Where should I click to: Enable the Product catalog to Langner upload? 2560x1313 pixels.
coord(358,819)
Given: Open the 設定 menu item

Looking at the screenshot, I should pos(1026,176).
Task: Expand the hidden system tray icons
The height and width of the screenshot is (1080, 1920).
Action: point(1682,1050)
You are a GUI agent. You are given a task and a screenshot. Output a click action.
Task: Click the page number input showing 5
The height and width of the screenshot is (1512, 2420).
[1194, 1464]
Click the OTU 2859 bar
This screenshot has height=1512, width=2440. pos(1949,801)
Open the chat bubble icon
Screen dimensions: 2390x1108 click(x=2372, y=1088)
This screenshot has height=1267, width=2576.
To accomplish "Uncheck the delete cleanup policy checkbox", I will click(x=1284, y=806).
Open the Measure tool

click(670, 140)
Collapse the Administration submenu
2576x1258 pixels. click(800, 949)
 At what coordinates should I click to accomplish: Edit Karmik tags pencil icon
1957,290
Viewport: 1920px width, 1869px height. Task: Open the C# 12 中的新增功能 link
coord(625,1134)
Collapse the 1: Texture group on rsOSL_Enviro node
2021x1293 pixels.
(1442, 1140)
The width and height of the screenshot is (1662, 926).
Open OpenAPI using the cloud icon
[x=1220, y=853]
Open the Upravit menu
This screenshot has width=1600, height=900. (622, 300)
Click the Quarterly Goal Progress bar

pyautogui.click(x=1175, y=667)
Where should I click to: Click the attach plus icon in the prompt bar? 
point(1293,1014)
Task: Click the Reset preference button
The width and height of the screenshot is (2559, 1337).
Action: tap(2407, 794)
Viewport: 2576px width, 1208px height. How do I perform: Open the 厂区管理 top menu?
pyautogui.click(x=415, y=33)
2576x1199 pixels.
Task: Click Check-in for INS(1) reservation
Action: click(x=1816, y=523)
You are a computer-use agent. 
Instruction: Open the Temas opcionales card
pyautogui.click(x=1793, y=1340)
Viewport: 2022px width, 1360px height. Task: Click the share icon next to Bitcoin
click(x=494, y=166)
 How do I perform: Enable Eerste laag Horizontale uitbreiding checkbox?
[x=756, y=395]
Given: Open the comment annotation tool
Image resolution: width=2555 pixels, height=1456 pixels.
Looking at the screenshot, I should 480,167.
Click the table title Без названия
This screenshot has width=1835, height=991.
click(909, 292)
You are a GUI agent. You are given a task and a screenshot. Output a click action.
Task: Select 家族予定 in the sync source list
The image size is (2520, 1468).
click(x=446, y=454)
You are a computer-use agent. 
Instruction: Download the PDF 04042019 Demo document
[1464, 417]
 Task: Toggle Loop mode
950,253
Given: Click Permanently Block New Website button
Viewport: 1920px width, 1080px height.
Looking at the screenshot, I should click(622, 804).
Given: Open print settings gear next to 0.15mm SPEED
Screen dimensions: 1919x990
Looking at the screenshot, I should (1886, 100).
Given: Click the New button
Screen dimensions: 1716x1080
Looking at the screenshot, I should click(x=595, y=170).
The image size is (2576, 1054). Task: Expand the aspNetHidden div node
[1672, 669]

▶ _Work instructions_
If a line in the records contains the word "button", copy it out.

▶ _Task response_
Task: Click the Reset preference button
Given: Click Permanently Block New Website button
Given: Click the New button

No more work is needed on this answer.